▶ [What you have to do]
Every entry that appears below is to be output exactly.

[[ Data records, beginning ]]

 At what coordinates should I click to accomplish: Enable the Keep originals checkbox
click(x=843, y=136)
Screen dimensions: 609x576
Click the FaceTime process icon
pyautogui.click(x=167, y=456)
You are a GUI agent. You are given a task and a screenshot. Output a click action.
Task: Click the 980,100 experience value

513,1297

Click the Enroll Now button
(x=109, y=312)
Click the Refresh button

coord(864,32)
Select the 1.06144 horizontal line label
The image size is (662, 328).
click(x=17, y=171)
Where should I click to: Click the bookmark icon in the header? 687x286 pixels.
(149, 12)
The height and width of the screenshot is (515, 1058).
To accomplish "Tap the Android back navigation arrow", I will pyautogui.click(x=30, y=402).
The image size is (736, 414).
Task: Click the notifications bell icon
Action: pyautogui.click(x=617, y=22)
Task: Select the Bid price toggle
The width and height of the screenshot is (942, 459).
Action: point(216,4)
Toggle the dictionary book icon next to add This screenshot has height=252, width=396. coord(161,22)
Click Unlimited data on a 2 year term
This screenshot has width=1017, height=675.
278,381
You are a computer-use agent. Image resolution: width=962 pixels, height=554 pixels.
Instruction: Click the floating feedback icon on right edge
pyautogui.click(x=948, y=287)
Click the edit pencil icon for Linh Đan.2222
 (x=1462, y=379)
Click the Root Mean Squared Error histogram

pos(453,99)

[[ Data records, end ]]

▶ [Solution to the problem]
 At what coordinates should I click to accomplish: Enable the Keep originals checkbox
click(x=843, y=136)
Screen dimensions: 609x576
Click the FaceTime process icon
pyautogui.click(x=167, y=456)
You are a GUI agent. You are given a task and a screenshot. Output a click action.
Task: Click the 980,100 experience value

513,1297

Click the Enroll Now button
(x=109, y=312)
Click the Refresh button

coord(864,32)
Select the 1.06144 horizontal line label
The image size is (662, 328).
click(x=17, y=171)
Where should I click to: Click the bookmark icon in the header? 687x286 pixels.
(149, 12)
The height and width of the screenshot is (515, 1058).
To accomplish "Tap the Android back navigation arrow", I will pyautogui.click(x=30, y=402).
The image size is (736, 414).
Task: Click the notifications bell icon
Action: pyautogui.click(x=617, y=22)
Task: Select the Bid price toggle
The width and height of the screenshot is (942, 459).
Action: point(216,4)
Toggle the dictionary book icon next to add This screenshot has height=252, width=396. coord(161,22)
Click Unlimited data on a 2 year term
This screenshot has width=1017, height=675.
278,381
You are a computer-use agent. Image resolution: width=962 pixels, height=554 pixels.
Instruction: Click the floating feedback icon on right edge
pyautogui.click(x=948, y=287)
Click the edit pencil icon for Linh Đan.2222
 (x=1462, y=379)
Click the Root Mean Squared Error histogram

pos(453,99)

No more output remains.